Nous voyons effectivement un certain nombre de cas de retraitement en pratique, mais cela ne représente pas la majorité de nos patients.
D’après mon expérience, il est essentiel de considérer les appareils fixes et les aligneurs comme des outils complémentaires. J’utilise régulièrement les deux, en fonction des besoins spécifiques de chaque patient. Certains cas se prêtent mieux à un traitement exclusivement par aligneurs, d’autres nécessitent des appareils fixes, et bien souvent, je combine les deux approches : en commençant par un traitement avec des appareils fixes, puis en terminant avec des aligneurs, ou l’inverse. Cette stratégie s’applique également aux cas orthognathiques. En fin de compte, l’objectif est de choisir la modalité de traitement la plus adaptée pour obtenir les meilleurs résultats possibles pour chaque patient.
Lors d’un congrès consacré aux aligneurs, il est particulièrement important de reconnaître que les appareils fixes conservent un rôle essentiel en orthodontie. Il semble, d’après ce que vous venez de dire, que vous partagiez ce point de vue ?

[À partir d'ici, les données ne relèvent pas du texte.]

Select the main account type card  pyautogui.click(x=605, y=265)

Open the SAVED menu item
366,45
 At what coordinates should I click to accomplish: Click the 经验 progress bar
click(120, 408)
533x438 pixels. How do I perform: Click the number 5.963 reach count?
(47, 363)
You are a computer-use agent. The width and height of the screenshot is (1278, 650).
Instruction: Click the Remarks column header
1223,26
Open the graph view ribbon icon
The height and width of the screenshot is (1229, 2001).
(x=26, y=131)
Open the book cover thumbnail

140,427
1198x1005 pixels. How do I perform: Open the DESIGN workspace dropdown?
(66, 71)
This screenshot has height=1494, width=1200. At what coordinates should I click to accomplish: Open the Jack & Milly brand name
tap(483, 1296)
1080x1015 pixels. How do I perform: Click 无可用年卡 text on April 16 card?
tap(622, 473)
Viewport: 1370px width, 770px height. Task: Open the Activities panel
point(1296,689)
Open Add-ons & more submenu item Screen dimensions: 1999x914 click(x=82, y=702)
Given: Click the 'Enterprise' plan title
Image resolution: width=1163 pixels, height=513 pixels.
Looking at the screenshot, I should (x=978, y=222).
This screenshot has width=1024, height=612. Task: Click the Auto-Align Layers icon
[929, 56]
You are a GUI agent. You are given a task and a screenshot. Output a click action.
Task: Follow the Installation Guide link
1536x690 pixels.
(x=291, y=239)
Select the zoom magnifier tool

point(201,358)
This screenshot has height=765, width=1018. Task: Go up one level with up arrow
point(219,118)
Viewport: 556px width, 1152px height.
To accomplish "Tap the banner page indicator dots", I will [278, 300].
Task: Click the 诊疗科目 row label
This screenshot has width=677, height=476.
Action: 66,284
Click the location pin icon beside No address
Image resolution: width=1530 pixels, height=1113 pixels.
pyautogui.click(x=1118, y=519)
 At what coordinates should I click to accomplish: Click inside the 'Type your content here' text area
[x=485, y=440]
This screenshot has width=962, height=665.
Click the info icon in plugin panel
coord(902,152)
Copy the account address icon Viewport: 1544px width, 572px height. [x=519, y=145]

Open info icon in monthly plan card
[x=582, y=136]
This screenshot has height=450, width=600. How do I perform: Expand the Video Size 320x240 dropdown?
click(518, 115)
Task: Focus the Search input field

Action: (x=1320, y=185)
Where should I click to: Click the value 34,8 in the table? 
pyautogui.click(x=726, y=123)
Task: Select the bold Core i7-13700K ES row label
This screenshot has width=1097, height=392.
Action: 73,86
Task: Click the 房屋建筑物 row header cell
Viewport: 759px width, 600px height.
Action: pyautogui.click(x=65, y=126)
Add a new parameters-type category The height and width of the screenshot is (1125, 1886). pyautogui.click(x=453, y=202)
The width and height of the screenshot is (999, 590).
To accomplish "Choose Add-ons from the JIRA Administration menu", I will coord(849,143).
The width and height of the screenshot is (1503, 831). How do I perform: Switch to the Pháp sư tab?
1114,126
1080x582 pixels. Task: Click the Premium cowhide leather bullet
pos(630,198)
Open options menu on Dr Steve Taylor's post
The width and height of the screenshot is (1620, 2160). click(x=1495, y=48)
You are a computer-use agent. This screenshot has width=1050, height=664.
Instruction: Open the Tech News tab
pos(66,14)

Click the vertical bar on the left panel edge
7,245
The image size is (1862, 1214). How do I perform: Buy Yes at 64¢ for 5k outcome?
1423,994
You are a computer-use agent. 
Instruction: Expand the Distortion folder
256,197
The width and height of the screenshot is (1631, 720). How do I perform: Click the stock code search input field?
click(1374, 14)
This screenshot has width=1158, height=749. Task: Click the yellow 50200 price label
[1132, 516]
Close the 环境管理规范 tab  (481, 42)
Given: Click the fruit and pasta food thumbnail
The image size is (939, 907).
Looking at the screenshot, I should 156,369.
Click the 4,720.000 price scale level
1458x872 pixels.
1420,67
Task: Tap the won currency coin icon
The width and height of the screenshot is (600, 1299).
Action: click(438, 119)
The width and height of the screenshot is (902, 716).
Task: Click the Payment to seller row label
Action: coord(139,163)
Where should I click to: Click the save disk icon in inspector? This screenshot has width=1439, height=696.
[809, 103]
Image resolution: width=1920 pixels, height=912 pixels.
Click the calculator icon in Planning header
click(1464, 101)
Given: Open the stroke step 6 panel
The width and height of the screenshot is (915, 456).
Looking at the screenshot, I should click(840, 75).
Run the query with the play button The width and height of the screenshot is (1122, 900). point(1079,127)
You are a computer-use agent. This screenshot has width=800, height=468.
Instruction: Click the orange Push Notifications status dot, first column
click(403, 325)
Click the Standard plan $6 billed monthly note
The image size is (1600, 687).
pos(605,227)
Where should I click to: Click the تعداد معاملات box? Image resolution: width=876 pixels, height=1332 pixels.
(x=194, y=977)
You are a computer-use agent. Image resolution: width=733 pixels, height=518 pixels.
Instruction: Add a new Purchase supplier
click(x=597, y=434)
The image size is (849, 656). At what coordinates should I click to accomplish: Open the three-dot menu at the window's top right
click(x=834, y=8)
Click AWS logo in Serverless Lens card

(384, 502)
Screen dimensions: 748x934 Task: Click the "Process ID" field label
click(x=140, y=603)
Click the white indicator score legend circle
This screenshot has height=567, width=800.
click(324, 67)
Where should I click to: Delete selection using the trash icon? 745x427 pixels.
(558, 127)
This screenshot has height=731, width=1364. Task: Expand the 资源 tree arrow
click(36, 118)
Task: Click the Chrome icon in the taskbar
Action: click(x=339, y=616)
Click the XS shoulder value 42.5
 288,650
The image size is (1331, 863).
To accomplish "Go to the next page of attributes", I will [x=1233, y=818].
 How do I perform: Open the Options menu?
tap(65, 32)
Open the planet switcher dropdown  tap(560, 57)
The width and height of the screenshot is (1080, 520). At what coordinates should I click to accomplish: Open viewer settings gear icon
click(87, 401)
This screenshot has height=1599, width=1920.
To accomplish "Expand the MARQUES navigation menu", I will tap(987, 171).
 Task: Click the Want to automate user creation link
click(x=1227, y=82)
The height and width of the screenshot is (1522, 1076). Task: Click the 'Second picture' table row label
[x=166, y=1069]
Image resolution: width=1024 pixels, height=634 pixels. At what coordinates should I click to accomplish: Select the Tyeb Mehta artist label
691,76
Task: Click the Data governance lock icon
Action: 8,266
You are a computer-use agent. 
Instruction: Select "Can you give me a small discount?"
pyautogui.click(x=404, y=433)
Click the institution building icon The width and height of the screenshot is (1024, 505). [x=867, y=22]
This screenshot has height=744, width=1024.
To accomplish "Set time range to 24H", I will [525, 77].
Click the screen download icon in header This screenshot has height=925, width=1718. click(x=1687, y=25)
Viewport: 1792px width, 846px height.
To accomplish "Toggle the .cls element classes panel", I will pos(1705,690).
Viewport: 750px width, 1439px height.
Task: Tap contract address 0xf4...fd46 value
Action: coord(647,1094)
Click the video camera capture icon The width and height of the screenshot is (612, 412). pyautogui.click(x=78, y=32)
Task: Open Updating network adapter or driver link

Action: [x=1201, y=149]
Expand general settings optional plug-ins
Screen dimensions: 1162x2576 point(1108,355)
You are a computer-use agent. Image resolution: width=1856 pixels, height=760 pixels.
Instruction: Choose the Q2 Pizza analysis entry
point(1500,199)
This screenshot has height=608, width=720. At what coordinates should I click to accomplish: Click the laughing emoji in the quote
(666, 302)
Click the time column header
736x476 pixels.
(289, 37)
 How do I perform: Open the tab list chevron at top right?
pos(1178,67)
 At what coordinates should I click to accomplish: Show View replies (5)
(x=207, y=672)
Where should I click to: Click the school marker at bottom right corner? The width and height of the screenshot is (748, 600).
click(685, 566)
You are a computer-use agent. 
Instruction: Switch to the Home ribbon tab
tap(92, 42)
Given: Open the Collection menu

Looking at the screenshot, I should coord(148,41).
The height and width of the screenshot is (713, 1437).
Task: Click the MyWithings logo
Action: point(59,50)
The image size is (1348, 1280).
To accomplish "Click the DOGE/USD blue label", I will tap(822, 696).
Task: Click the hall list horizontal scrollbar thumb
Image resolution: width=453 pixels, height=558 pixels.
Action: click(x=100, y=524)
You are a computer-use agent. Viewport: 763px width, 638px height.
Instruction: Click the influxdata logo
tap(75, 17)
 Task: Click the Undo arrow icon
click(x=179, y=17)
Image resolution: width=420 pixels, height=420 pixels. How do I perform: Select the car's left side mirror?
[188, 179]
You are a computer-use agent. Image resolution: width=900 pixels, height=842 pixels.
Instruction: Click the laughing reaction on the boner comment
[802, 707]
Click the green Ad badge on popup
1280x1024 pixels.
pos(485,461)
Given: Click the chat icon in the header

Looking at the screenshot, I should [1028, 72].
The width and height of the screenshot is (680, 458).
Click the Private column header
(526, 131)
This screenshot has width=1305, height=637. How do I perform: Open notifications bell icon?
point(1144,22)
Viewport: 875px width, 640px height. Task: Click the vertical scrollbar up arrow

Absolument. Je pense qu’il est essentiel de comprendre dans quels cas un outil est plus adapté qu’un autre. De nombreux patients viennent en consultation en demandant des aligneurs, ce qui est compréhensible. Cependant, il existe des situations dans lesquelles les aligneurs ne sont tout simplement pas le meilleur choix pour obtenir le résultat souhaité.
J’utilise souvent une analogie pour aider les patients à comprendre : si vous deviez traverser un désert, choisiriez-vous une Ferrari ou un 4×4 ? La plupart opteraient pour le 4×4, car c’est l’outil adapté à ce type de terrain. En orthodontie, c’est pareil : il s’agit de choisir la bonne option en fonction des défis thérapeutiques que nous rencontrons. Mon objectif est toujours de recommander l’outil le plus approprié — qu’il s’agisse d’aligneurs, d’appareils fixes ou d’une combinaison des deux — pour obtenir les résultats les plus efficaces et les plus prévisibles.